А потом, как водится, семейный, межсуседский и родственный мордобой; пойдут в дело вышитые шелками рукавички, в которых екатерининские пятаки запрятаны да «кибасья» – свинчатки-грузила с рыбацких сетей.
Колыванцы готовились. Но вдруг весна отступила – трахнул запоздавший отзимок. Такое в Сибири весной нередко. Враз угрюмо стало на селе: снова, словно зимой, обезлюдели площадь, улочки и проулки.
И в домах – молчок, нигде не пробьется сквозь щели развеселая гармонь, не раздастся удалая пляска, стихийная, предпраздничная – известно: кто празднику рад – накануне пьян.
Тихо…
– Молчит село… Вроде чего-то ждут, насторожились, – говорит председатель волревкома военкому Шубину, – аль просто по погоде?…
– Не-ет, Андрей Николаевич!.. Погода – погодой, конешно, не радует, а только думки ихние – сами по себе. От погоды – в сторонке…
– Дознаться бы…
– Дознаешься, как же, держи карман!.. Повстречал на площади сёдни Мишку Губина… Шапку за полверсты ломает, зараза купецкая! Сошлись – за руку ухватил: «Мое почтение, – по отчеству называет, – партейному, – говорит, – деятелю…» А глазищи – ух, совиные!..
– Да, чего-то, кажись, чуют гады. Ты не слыхал, как в мире дела-то? Что там с японской микадой? Может, еще ультиматум послал нашим?…
– Черт его знает!.. Воротится Ванюшка Новоселов из городу – узнаем все новости.
– Эх, до чего же, друг, неладно, что мы про себя из городу узнаём!.. До чего обидно! Буду опять просить, чтобы Чека нам, хоть на время, сотрудника послала…
– Вот отсеемся… Ну, будь здоров.
IV
На Страстной неделе, несмотря на распутицу, навадился в город колыванский житель Иннокентий Харлампиевич Седых – не то чтобы из богатых, однако хозяйственный и домовитый.
Что называется, «справный мужик».
До революции ямщину водил. Имел три упряжки парных, но батраков не держал, своей семьей управлялся – трех сыновей сподобил бог Иннокентию Харлампиевичу.
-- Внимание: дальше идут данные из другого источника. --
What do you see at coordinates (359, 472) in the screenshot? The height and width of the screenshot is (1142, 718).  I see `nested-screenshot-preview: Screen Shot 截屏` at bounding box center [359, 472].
Правда, один погиб в наступление Керенского, в девятьсот семнадцатом, но двое остались.
Тоже могутные ямщики, в папашу уродились, особливо старший сын, Николай. Рассказывают: однажды увидел Николай Седых, что на толпу, выходившую из собора, мчится взбесившийся чупахинский бык-производитель, – расставил ноги, схватил кирпичную половинку и так ахнул бычину меж глаз, что тот с ходу пал на коленки, потом всей тушей брякнулся на бок, малость посучил копытами, и глаза его мутной слизью затянуло! Издох.
А по селу слава пошла: схватил-де Колька Седых – ямщик, чупахинского быка за рога и свернул зверю шею. А о кирпиче – ни слова. Любит народ силушку человеческую подкрашивать, чтоб поболе была, еще крепче, чем в сам-деле…
Но слава – славой, а Николай, сын Иннокентия Харлампиевича, был вправду первым силачом по селу. Сравнялось ему тридцать.
Меньшой сын Мишка тоже подрастал могутным парнем – едва шестнадцать исполнилось, а уже на спор мог любого взрослого на обе лопатки положить, на кушаках, запросто.
Такой уж корень седыховской родовы: сила.
Вот и брат Иннокентия Харлампиевича – Анемподист, прежде лоцман обской, а нынче председатель Совета левобережного затонского поселка Яренский, – не из последних силачей в округе.
Только Анемподист силач бесхитростный. Рядовой коммунист, при колчаковщине был в подполье, и характером прост, как извечная река, породившая лоцмана.
А Иннокентий – тот с хитринкой. С виду тоже простоват, ан – умен. В колчаковщину Иннокентий сразу смекнул, что не обманешь – не проживешь: или офицеришки разорят, по миру пустят, или партизаны не помилуют. И принял решение – двоедушить.
Записался Иннокентий Харлампиевич в дружину святого креста и подался с обоими сынами якобы воевать с партизанами, но спустя месяц пришло из города Новониколаевска от воинского начальника скорбное сообщение, что вся группа верноподданных адмиралу, с которой ушли богатыри Седых, погибла под выстрелами партизанской засады.